[Problems to solve]
**A.** From the Pierre Petit article, write out the stretch from "- De Amazonibus, Dissertatio." through "Petit by Maittaire.".
**B.** Answer from the Pierre Petit article:
(i) Where did Petit study medicine?
(ii) Under what pseudonym did he publish the work on curing diseases by blood transfusion?
(iii) In what year did his Commentary on the first three books of Aretaeus appear?

[Document segment]
▽
= Pierre Petit (scholar) =

French scholar, physician and poet (1617–1687)

Pierre Petit (/fr/; 1617–1687) was a French scholar, physician, poet and Latin writer.

Born at Paris, Petit studied medicine at Montpellier, where he took the degree of MD, though he did not practice medicine afterwards. Returning to Paris, he resided for some time with the president Lamoignon, as tutor to his sons, and afterwards as a literary companion with Aymar de Nicolai, first president of the chamber of accounts. He died shortly after taking a wife.

==Works==
His most important works are:
- An Elegy upon the Death of Gabriel Naudé. 1653.
- De Motu Animalium Spontaneo, liber unus. 1660, 8vo.
- De Extensione Animæ et Rerum Incorporearum Natura, libri duo. 1665.
- Epistolae Apologetica; A. Menjoti de variis Sectis Amplectendis examen: ad Medicos Parisienses, Autore Adriano Scauro, D.M. 1666, 4to.
- Apologia pro genuitate Fragmenti Satyrici Petroniani. 1666, 8vo.
Under the pseudonym Marinus Statileus:
- De nova Curandorum Morborum Ratione per Transfusionem Sanguinis. 1667, 4to. In which he objects to the then fashionable speculation relative to the cure of diseases by blood transfusion.
Under the pseudonym Euthyphron:
- Miscellanearum Observationum, libri iv. Utrecht, 1683, 8vo
- Selectorum Poematum, liber ii. accessit Dissertatio de Furore Poetico. Paris, 1688, 8vo.
- De Amazonibus, Dissertatio. Paris, 1685, 12mo. An attempt to prove, from medals and monuments, that a race of amazons existed.
- De Natura et Moribus Anthropophagorum, Dissertatio. Utrecht, 1688, 8vo.
He also wrote, under his own name:
- Gelliani problematis explicatio, sive de continentia Alexandri Magni, et Publii Scipionis Africani. Dialogus. Paris, 1668, 12mo.
Within the dialogue, which he narrates, he appears as Euthyphro.

In 1726, his Commentary on the first three books of Aretaeus appeared together with Life of Petit by Maittaire.
△
[Given entries]
▽
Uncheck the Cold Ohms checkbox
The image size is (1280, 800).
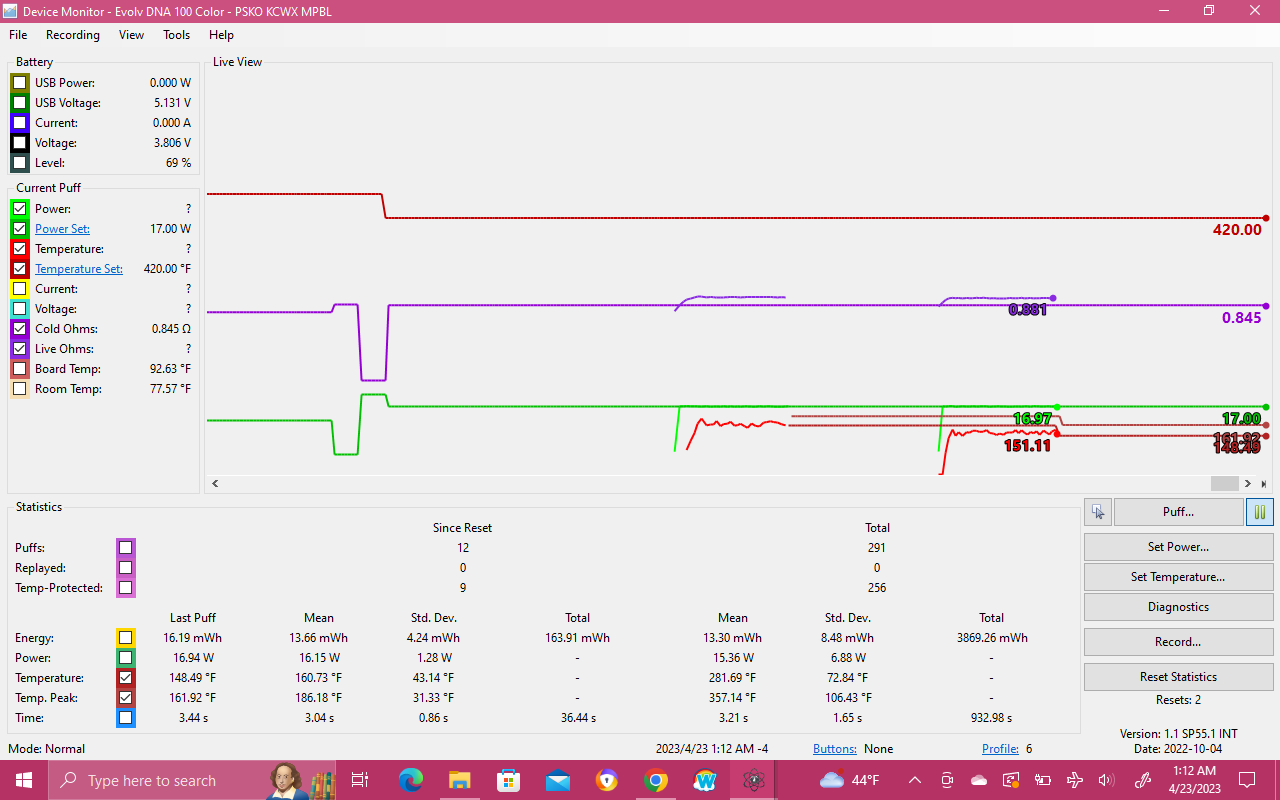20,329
△
▽
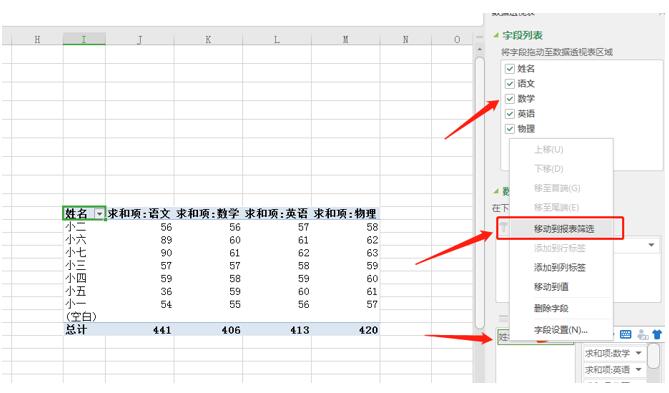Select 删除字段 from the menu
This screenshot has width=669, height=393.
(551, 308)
△
[Responses in order]
**A.**
- De Amazonibus, Dissertatio. Paris, 1685, 12mo. An attempt to prove, from medals and monuments, that a race of amazons existed.
- De Natura et Moribus Anthropophagorum, Dissertatio. Utrecht, 1688, 8vo.
He also wrote, under his own name:
- Gelliani problematis explicatio, sive de continentia Alexandri Magni, et Publii Scipionis Africani. Dialogus. Paris, 1668, 12mo.
Within the dialogue, which he narrates, he appears as Euthyphro.

In 1726, his Commentary on the first three books of Aretaeus appeared together with Life of Petit by Maittaire.

**B.**
(i) Montpellier
(ii) Marinus Statileus
(iii) 1726